*Supplied information:*

####################

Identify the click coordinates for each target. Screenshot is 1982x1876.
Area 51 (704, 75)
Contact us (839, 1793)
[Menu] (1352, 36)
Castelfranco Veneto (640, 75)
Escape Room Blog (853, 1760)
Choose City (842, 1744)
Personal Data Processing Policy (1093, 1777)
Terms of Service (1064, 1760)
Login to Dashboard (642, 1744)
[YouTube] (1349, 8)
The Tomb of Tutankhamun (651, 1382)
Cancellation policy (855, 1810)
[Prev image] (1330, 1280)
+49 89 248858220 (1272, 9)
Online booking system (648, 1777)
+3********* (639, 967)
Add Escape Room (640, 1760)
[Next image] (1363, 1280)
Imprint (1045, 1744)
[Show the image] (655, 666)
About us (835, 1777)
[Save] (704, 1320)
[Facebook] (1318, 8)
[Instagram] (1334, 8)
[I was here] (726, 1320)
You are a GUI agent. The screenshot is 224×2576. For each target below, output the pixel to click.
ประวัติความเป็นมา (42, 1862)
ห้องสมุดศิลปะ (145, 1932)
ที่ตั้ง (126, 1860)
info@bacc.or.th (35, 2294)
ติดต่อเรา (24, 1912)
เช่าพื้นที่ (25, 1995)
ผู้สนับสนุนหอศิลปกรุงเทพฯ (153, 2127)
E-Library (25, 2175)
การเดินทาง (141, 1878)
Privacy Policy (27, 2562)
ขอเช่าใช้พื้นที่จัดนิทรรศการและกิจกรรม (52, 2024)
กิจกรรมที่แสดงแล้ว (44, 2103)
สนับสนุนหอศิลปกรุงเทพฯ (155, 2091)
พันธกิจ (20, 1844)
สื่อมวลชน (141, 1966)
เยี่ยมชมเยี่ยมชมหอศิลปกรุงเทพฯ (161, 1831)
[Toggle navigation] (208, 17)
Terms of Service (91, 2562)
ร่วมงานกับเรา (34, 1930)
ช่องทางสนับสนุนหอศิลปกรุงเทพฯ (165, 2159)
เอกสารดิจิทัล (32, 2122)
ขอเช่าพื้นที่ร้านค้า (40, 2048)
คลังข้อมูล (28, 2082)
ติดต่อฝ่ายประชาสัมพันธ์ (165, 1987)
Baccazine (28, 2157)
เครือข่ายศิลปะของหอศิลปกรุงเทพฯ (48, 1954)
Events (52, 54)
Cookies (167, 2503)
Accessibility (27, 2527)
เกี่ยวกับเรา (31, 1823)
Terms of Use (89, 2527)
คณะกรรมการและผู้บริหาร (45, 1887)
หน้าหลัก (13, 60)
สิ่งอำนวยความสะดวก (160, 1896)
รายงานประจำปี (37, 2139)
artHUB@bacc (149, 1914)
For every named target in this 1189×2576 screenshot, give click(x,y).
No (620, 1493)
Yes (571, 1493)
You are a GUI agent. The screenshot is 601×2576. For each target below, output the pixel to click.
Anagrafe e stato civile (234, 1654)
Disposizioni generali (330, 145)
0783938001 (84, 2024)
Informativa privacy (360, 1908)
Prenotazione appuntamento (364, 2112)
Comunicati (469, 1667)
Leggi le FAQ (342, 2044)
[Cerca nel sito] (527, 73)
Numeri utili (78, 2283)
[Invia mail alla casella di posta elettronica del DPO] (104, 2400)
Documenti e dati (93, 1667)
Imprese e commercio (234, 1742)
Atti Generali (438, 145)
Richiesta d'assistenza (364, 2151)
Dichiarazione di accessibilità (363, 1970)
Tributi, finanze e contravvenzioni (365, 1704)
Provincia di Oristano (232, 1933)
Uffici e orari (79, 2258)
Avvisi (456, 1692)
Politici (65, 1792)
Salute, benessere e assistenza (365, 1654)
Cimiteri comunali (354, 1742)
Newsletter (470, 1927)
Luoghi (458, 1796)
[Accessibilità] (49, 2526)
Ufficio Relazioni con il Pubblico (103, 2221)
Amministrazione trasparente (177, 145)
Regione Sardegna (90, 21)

####################

*Aim of the exercise:* Which lines in the records above include the word "image"? Copy them out.

*Your solution:*
[Prev image] (1330, 1280)
[Next image] (1363, 1280)
[Show the image] (655, 666)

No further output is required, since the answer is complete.